*** Opening TASK DATA ***
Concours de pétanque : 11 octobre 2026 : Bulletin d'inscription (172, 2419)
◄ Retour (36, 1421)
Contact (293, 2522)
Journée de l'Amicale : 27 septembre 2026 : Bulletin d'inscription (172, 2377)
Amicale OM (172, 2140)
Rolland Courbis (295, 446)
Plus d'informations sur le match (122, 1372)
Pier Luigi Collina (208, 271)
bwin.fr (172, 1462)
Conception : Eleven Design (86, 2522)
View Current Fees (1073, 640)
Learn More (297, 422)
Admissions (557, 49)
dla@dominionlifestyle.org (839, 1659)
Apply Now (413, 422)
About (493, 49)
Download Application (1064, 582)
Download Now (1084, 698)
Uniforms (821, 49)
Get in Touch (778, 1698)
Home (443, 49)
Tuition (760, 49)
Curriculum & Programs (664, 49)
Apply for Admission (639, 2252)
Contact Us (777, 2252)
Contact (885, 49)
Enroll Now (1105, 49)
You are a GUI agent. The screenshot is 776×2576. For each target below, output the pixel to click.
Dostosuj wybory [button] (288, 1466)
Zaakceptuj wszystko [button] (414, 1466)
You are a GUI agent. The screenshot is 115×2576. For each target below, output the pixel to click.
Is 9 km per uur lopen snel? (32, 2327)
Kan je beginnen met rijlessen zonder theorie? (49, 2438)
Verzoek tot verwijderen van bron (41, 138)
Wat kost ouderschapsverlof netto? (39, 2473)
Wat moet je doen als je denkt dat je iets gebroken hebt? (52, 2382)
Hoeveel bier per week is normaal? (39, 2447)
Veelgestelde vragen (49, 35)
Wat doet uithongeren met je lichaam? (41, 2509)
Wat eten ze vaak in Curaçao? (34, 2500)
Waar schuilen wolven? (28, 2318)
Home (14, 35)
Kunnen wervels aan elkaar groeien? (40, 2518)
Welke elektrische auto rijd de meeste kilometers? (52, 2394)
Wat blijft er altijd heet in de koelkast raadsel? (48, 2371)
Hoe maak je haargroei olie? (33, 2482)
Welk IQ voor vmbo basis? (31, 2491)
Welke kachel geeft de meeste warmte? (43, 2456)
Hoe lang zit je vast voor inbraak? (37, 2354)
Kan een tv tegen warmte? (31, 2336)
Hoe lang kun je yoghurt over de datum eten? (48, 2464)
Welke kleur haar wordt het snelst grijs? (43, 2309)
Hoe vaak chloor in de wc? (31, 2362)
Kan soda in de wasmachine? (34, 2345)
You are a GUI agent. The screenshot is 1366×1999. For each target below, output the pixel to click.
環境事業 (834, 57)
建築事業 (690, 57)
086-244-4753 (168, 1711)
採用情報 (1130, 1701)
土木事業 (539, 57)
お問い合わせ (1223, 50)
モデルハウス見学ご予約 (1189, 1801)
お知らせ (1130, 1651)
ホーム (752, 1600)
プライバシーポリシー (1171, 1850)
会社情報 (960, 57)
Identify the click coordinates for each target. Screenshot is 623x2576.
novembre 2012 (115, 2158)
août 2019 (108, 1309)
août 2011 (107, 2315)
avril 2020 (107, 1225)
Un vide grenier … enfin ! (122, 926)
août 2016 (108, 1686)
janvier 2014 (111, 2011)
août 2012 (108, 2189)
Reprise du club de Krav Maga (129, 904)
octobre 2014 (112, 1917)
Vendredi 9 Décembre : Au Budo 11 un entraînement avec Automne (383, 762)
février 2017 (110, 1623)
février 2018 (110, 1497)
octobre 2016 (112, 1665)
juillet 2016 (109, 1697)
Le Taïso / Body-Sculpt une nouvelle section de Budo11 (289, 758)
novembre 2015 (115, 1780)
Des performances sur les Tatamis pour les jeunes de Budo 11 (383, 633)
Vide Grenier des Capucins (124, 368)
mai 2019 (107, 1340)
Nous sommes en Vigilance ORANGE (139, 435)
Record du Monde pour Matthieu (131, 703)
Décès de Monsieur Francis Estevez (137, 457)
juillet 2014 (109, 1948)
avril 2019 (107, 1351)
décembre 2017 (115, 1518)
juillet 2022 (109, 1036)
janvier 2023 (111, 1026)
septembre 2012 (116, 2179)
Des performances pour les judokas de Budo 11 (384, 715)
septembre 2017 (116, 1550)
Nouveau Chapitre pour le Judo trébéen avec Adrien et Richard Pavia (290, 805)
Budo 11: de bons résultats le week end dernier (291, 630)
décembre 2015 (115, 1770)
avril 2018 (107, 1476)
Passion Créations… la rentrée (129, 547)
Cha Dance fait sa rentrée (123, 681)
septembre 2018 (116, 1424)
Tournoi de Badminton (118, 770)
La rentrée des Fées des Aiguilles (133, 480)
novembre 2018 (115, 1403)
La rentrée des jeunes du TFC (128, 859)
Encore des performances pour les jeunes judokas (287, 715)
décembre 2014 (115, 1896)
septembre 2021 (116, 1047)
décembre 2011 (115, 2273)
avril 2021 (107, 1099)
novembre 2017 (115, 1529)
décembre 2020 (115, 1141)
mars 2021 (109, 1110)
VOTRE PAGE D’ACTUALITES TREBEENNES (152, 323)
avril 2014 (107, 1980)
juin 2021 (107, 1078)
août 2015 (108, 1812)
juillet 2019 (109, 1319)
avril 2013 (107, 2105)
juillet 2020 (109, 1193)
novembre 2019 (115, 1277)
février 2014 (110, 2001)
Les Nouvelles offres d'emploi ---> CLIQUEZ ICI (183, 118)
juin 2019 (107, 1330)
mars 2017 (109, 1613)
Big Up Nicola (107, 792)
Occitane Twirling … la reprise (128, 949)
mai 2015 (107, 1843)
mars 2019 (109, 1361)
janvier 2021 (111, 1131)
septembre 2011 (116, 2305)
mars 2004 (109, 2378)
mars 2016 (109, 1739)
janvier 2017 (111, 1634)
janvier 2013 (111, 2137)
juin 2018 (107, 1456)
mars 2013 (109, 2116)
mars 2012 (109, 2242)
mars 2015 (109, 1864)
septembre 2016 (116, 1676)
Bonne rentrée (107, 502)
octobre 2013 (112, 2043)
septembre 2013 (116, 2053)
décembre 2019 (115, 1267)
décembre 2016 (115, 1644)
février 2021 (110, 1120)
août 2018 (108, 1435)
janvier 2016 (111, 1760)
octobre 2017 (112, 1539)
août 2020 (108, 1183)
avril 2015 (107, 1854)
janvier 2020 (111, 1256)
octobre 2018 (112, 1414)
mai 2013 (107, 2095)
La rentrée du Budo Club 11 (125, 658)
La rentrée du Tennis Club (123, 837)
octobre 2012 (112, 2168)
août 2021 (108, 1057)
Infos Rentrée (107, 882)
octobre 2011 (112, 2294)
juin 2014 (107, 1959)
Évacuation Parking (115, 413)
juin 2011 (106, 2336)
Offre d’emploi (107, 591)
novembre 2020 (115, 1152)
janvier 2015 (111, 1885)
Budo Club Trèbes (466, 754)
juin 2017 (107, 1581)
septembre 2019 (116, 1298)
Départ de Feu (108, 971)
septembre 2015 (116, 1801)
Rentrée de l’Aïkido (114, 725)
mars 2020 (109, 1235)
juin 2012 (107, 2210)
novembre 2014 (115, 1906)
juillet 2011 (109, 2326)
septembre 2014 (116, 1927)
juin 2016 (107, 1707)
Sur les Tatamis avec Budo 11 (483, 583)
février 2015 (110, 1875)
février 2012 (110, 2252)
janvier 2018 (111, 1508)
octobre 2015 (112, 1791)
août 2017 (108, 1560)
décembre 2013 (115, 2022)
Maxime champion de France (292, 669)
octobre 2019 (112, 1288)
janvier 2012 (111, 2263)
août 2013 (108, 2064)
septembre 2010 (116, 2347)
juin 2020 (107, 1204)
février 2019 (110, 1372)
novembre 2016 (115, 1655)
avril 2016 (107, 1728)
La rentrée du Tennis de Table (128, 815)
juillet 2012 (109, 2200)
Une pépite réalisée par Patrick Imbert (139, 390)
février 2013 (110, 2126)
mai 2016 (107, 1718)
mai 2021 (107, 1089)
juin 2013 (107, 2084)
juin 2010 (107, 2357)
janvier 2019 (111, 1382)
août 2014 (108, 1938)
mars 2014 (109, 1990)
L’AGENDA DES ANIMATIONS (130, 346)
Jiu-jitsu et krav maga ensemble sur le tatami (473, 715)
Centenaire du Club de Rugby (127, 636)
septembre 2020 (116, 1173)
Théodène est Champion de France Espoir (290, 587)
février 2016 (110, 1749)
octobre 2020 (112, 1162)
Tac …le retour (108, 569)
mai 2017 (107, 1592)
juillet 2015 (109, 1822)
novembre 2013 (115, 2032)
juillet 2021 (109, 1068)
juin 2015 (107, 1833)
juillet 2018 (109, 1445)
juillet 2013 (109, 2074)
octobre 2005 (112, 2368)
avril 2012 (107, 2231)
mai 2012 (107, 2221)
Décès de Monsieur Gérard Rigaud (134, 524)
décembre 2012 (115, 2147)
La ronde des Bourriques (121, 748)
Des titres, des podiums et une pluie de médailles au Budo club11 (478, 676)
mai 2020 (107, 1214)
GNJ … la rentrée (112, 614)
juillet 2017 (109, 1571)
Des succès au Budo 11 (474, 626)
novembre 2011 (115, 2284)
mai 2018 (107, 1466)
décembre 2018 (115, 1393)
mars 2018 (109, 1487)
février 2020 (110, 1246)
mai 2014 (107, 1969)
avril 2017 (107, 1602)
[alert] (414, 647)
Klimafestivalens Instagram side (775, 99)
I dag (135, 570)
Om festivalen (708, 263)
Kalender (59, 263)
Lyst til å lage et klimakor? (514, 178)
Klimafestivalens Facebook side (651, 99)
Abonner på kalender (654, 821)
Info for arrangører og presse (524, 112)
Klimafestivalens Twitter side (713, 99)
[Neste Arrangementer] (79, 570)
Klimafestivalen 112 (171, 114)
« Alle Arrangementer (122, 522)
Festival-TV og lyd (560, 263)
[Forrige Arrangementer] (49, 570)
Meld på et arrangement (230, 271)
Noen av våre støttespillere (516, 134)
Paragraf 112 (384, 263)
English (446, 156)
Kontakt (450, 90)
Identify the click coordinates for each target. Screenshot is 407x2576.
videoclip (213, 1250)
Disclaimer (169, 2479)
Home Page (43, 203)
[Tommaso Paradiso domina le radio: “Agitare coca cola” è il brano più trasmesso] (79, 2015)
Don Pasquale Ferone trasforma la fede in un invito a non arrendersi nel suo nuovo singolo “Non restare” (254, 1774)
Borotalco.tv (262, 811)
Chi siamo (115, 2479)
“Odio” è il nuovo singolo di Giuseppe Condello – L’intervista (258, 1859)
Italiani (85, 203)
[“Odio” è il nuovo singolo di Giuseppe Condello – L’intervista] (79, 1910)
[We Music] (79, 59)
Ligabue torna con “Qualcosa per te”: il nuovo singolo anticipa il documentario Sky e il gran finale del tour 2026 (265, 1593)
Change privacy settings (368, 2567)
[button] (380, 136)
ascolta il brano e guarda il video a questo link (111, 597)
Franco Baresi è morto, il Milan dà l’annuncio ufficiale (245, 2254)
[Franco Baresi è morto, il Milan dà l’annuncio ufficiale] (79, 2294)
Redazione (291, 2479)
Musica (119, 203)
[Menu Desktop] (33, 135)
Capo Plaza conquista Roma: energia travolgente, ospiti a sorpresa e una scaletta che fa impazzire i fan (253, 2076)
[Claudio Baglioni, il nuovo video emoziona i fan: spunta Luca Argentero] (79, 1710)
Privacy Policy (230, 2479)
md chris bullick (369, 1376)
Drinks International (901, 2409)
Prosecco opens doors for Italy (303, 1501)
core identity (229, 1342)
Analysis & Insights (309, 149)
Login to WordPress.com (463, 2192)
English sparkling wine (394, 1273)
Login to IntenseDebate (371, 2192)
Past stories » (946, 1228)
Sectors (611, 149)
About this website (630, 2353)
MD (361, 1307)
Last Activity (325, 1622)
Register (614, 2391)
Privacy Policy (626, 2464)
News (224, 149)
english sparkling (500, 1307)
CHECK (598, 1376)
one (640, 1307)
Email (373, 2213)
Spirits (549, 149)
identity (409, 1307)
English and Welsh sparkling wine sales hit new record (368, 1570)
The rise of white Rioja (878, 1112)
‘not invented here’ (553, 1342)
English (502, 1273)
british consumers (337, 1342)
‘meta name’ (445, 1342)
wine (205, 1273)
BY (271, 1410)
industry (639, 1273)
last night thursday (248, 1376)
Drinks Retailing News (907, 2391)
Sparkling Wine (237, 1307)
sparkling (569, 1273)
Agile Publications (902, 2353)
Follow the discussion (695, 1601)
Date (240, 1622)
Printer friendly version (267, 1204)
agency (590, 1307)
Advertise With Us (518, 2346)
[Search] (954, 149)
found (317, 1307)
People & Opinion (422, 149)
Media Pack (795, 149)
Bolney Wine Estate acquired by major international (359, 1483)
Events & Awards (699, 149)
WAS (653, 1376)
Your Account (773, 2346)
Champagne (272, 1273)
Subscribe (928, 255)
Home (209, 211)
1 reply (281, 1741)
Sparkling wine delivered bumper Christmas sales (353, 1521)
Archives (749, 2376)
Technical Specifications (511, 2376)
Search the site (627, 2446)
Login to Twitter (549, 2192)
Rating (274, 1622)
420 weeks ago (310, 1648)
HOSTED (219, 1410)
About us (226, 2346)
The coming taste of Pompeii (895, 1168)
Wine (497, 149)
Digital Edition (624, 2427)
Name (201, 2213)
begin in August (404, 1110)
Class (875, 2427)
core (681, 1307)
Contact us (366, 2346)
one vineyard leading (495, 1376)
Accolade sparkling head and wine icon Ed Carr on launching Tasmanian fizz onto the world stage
*** Closing TASK DATA ***
Your task is to transcribe, with no changes, only the lines of the listing above that lie between the line holding "Tournoi de Badminton (118, 770)" and the line holding "août 2015 (108, 1812)", inclusive.

EXERCISE ANSWER:
Tournoi de Badminton (118, 770)
La rentrée des Fées des Aiguilles (133, 480)
novembre 2018 (115, 1403)
La rentrée des jeunes du TFC (128, 859)
Encore des performances pour les jeunes judokas (287, 715)
décembre 2014 (115, 1896)
septembre 2021 (116, 1047)
décembre 2011 (115, 2273)
avril 2021 (107, 1099)
novembre 2017 (115, 1529)
décembre 2020 (115, 1141)
mars 2021 (109, 1110)
VOTRE PAGE D’ACTUALITES TREBEENNES (152, 323)
avril 2014 (107, 1980)
juin 2021 (107, 1078)
août 2015 (108, 1812)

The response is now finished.